TLR3 ligand-binding leads to the activation of the transcription factors like interferon-regulatory factor-3 and nuclear factor-κB (NF-kB) followed by induction of INF-β and proinflammatory cytokines (Matsumoto et al., 2004). The induction of INF-β activates several other genes, which contribute to the antiviral effect via the inhibition of protein synthesis or viral replication (Vercammen et al., 2008). A co-stimulatory role of TLR3 on human T lymphocytes has also been suggested (Tabiasco et al., 2006; Wesch et al., 2006).

(Stored records)
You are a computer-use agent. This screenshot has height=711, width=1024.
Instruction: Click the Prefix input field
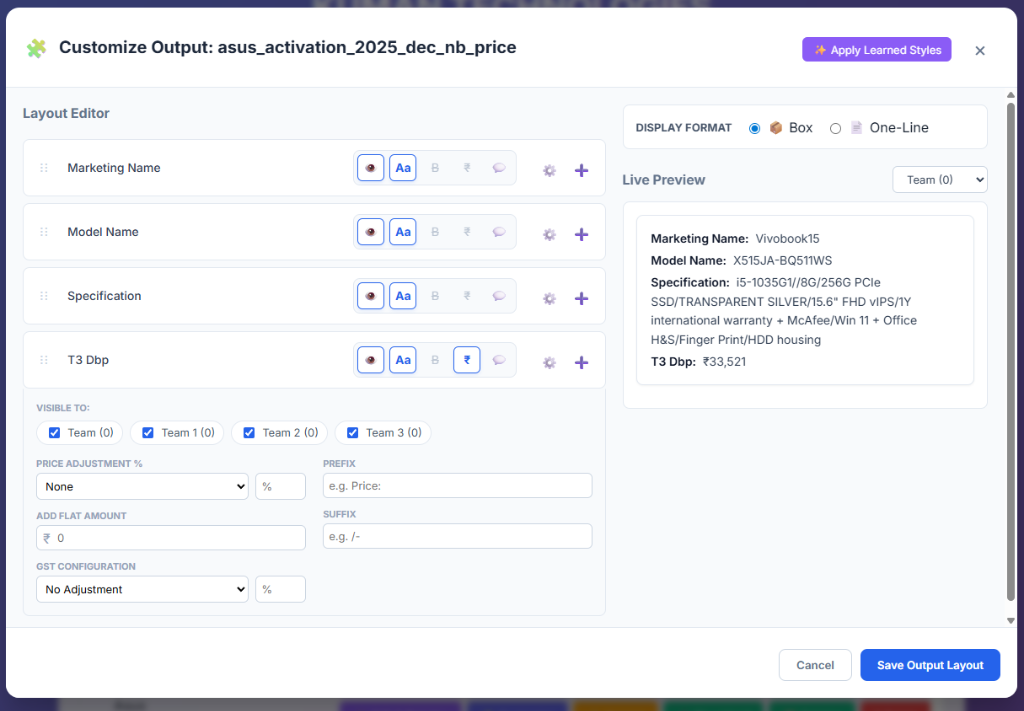click(457, 485)
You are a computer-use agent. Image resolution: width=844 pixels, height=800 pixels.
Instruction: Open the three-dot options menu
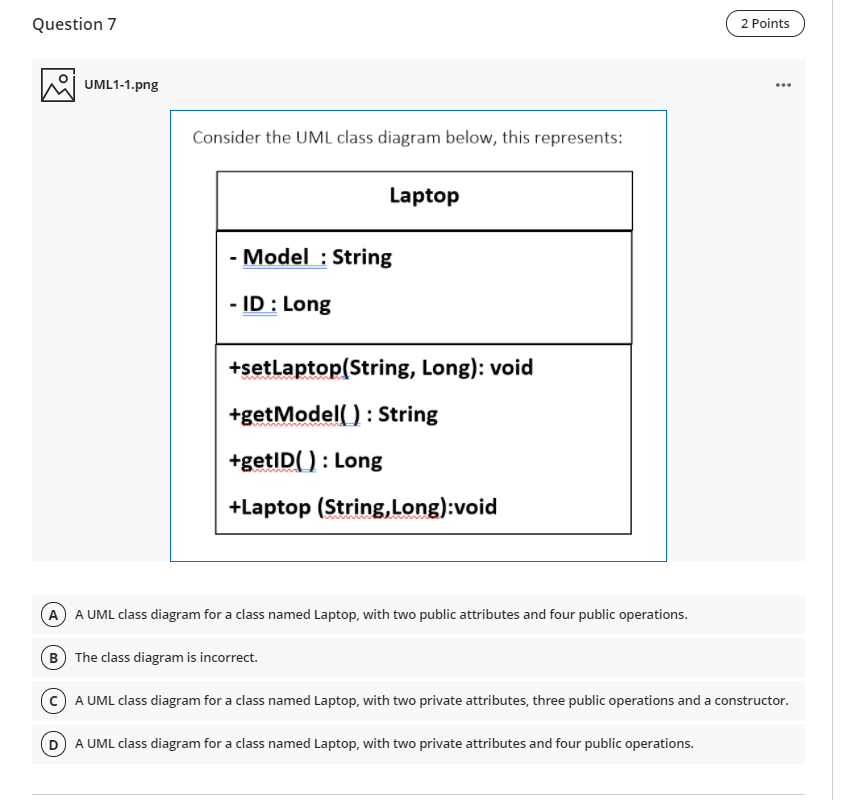(x=782, y=84)
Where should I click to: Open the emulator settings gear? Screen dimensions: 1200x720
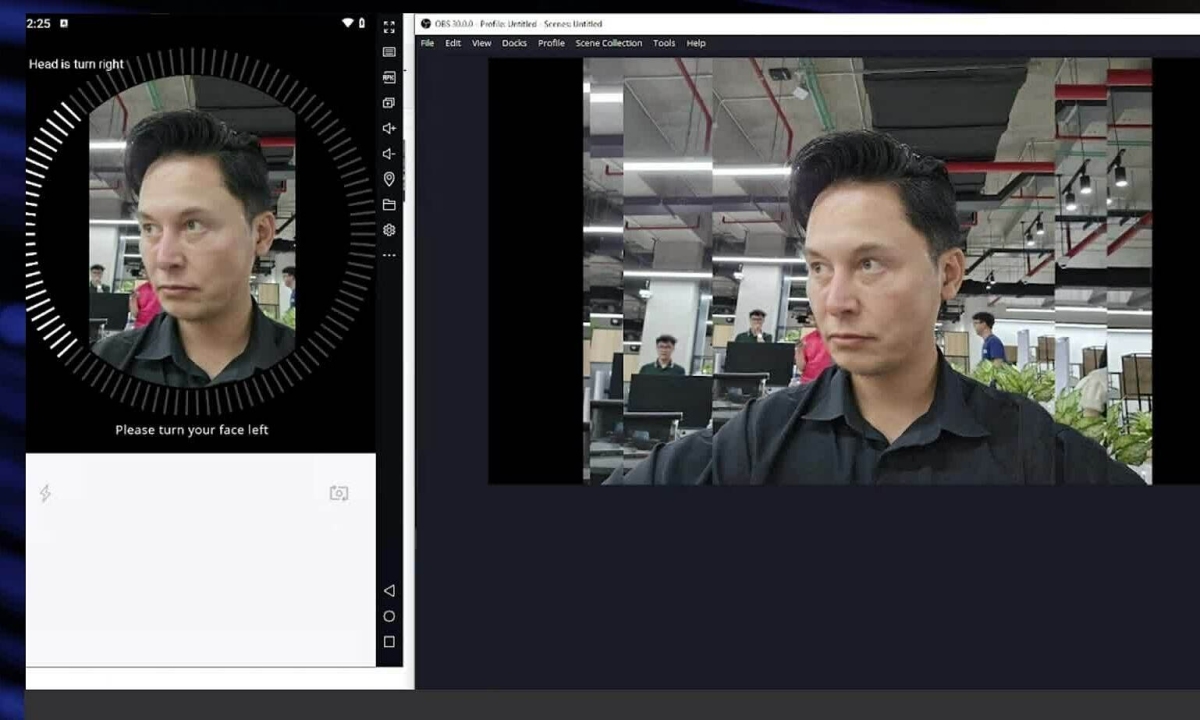[389, 229]
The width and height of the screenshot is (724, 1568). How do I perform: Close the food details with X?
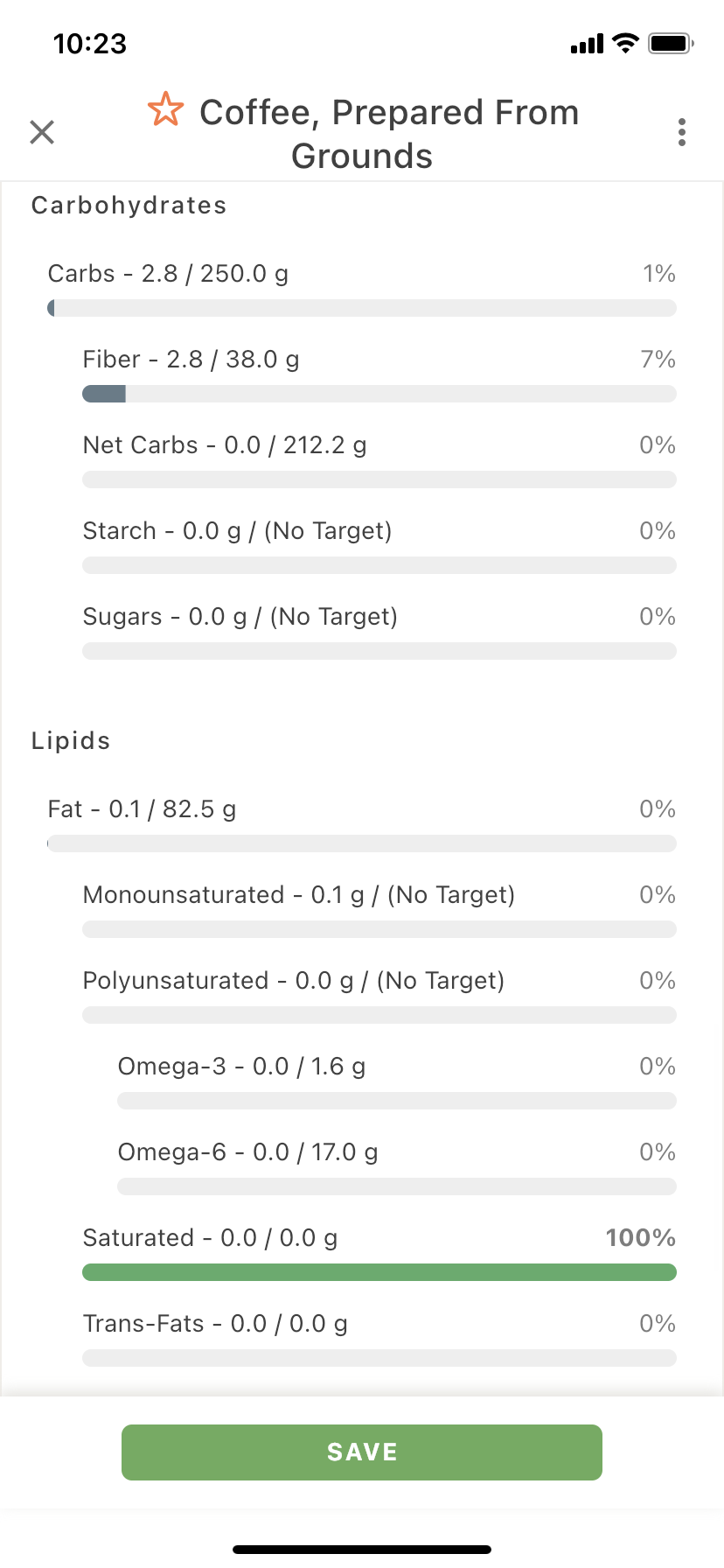coord(42,132)
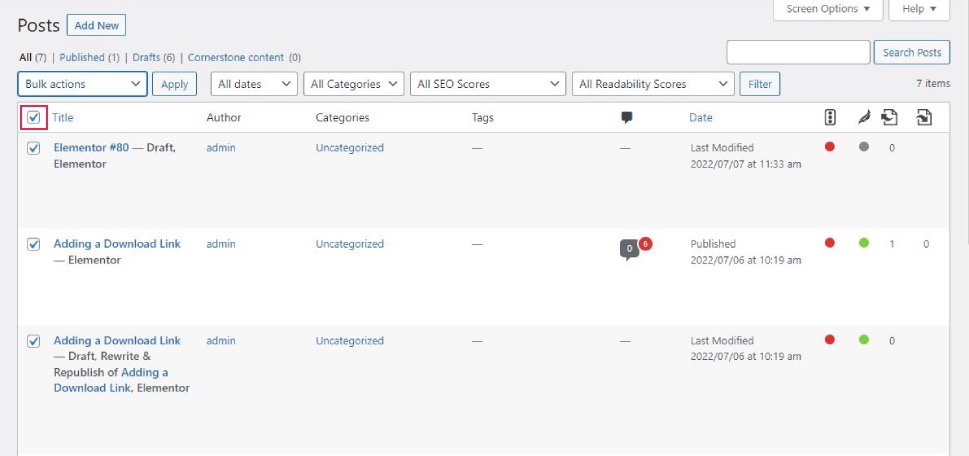The width and height of the screenshot is (969, 456).
Task: Uncheck the Elementor #80 post checkbox
Action: tap(34, 148)
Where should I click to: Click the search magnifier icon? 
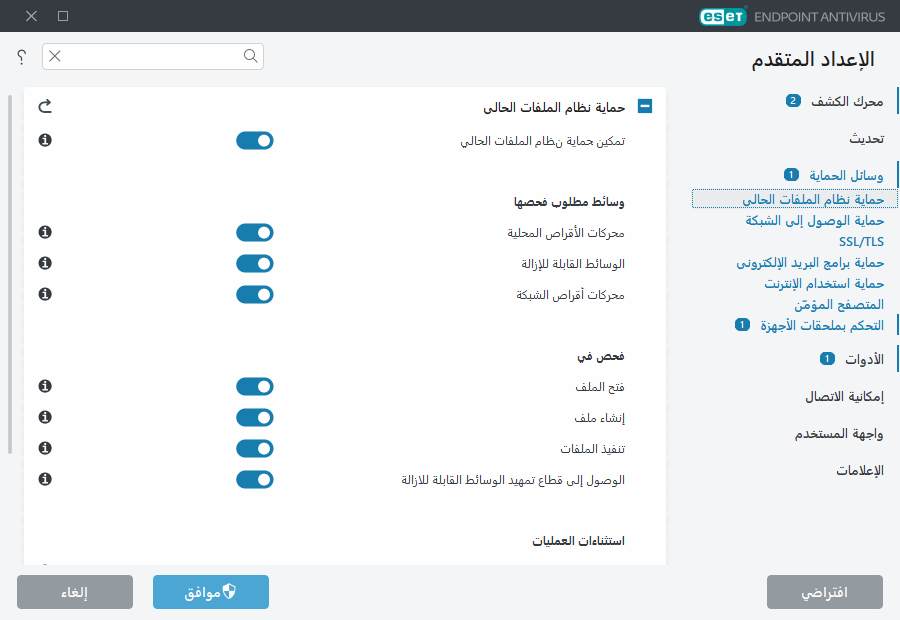(x=250, y=57)
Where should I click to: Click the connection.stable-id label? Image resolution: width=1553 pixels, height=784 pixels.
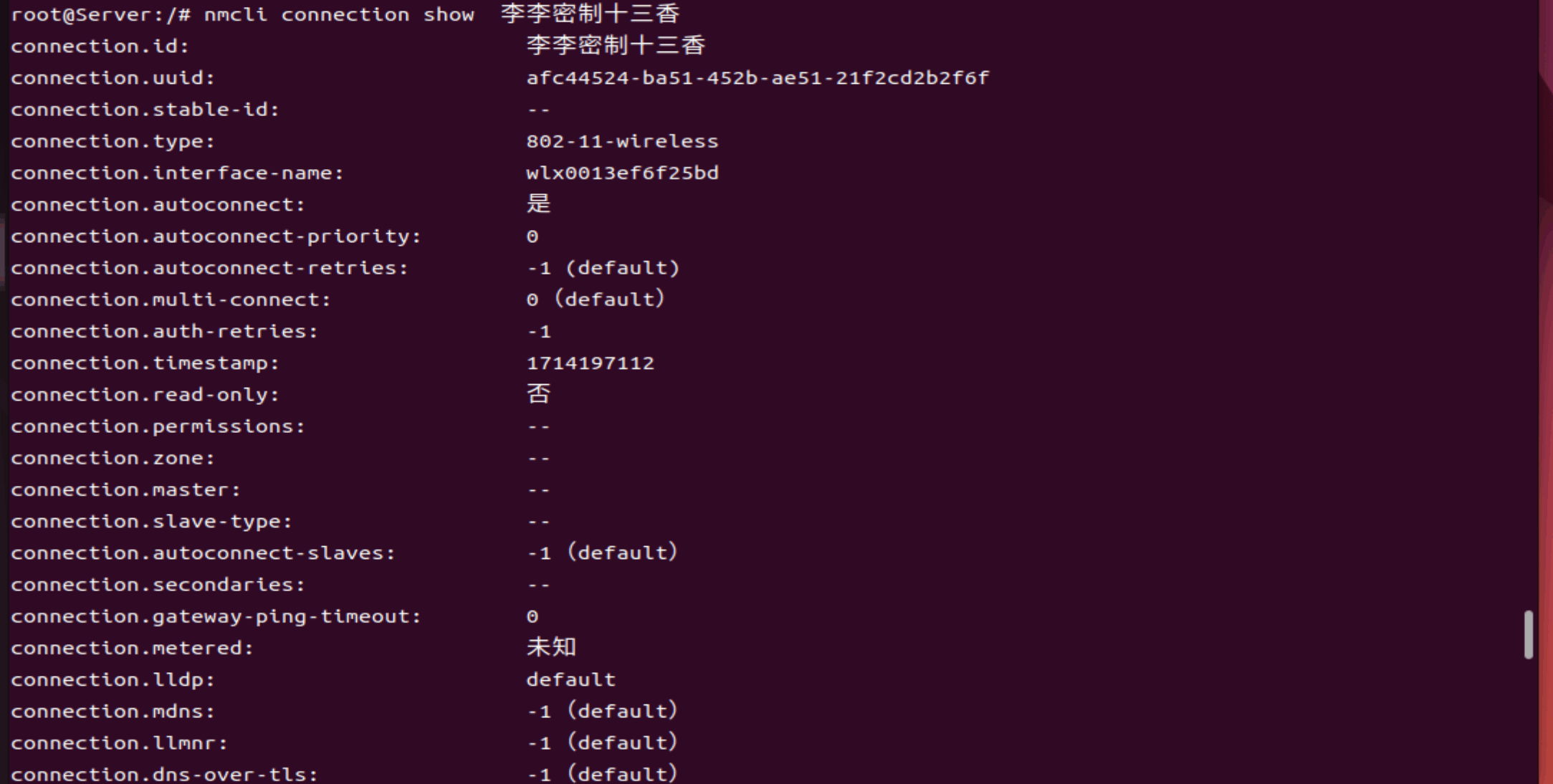[145, 110]
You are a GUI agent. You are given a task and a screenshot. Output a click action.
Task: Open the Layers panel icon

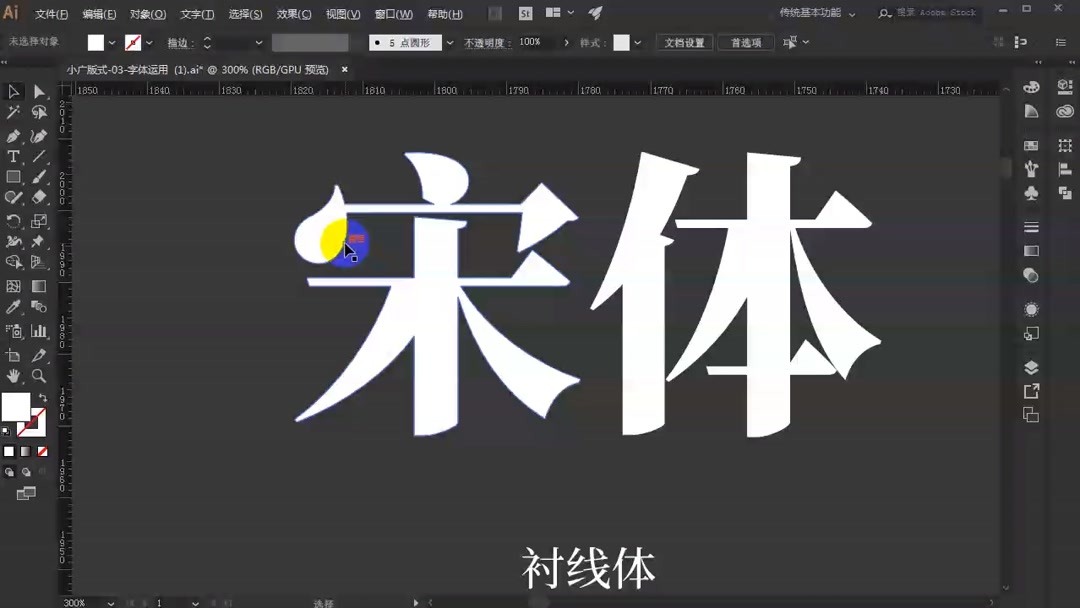click(1031, 367)
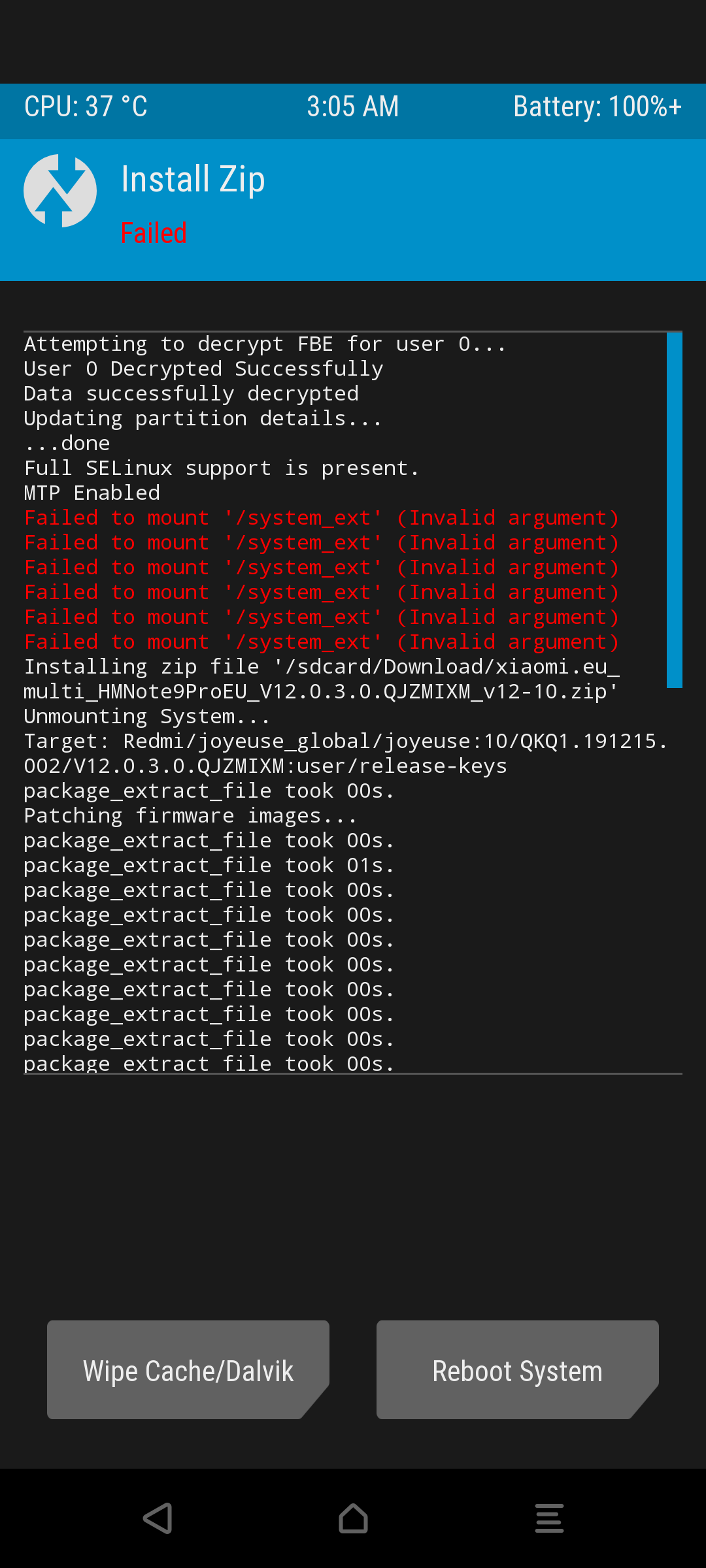Select the Installing zip file log line
This screenshot has width=706, height=1568.
click(x=322, y=679)
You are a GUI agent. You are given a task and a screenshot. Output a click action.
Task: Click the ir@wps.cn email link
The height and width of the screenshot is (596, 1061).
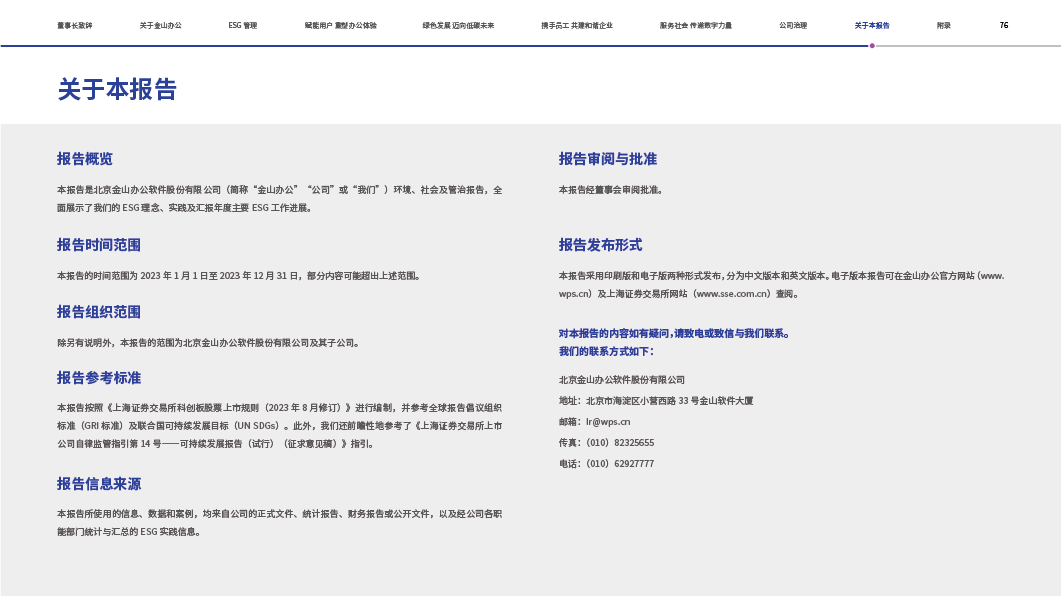608,422
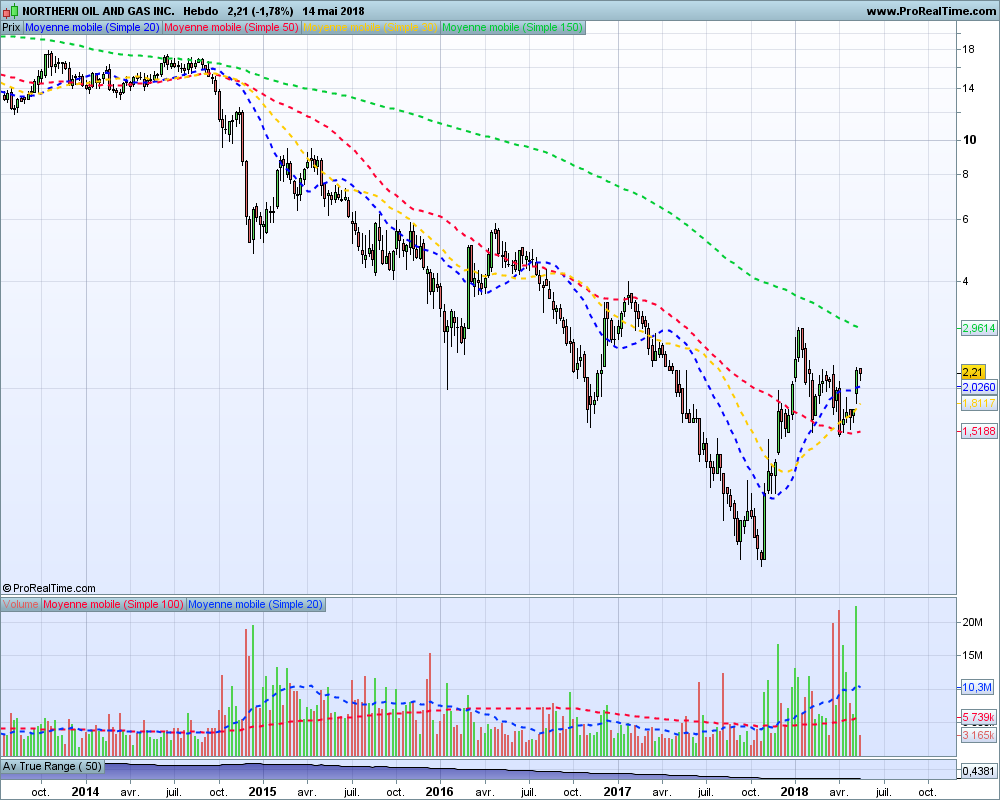Open the Av True Range (50) indicator label
The image size is (1000, 800).
click(52, 766)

Tasks for this exercise -
1) Decide whether each statement below agrees with the TLR3 passage, answering yes or no and quoting the deciding words from the passage. (a) TLR3 ligand-binding activates interferon-regulatory factor-3. (b) A co-stimulatory role of TLR3 on human T lymphocytes has been established with certainty. (c) The induction of INF-β activates several other genes.
2) Proceed with the TLR3 passage above, writing on from its final sentence.

Answers provided -
1)
(a) Yes: "TLR3 ligand-binding leads to the activation of the transcription factors like interferon-regulatory factor-3"
(b) No: "A co-stimulatory role of TLR3 on human T lymphocytes has also been suggested"
(c) Yes: "The induction of INF-β activates several other genes"

2)
A TLR3 polymorphism rs3775291 C→T (Leu412Phe) was associated with the increased risk of enteroviral myocarditis (Gorbea et al., 2010) and of herpes simplex-1 encephalitis (Zhang et al., 2007) but protects against tick-borne encephalitis (Kindberg et al., 2011). Recently, a minor allele of TLR3 rs3775291 was shown to provide resistance to HIV-1 infection in a Spanish (primary risk for injecting drug use transmission) and Italian cohorts (primary risk for sexual transmission) of highly exposed HIV seronegatives (HESNs); T homozygosity was overrepresented among the HESNs as compared to healthy volunteers (Sironi et al., 2012).
The Estonian HIV epidemic among IDUs is characterized by homogeneity – the population consists predominantly of young male subjects of Caucasian origin of whom the vast majority is infected with HIV-1 recombinant viruses CRF06_cpx or CRF06A (Avi et al., 2010, 2011). The presence of a homogenous population provides an excellent opportunity to explore the associations between host genetic factors and HIV acquisition without the complexities that would occur if many different viral strains or ethnic groups were present.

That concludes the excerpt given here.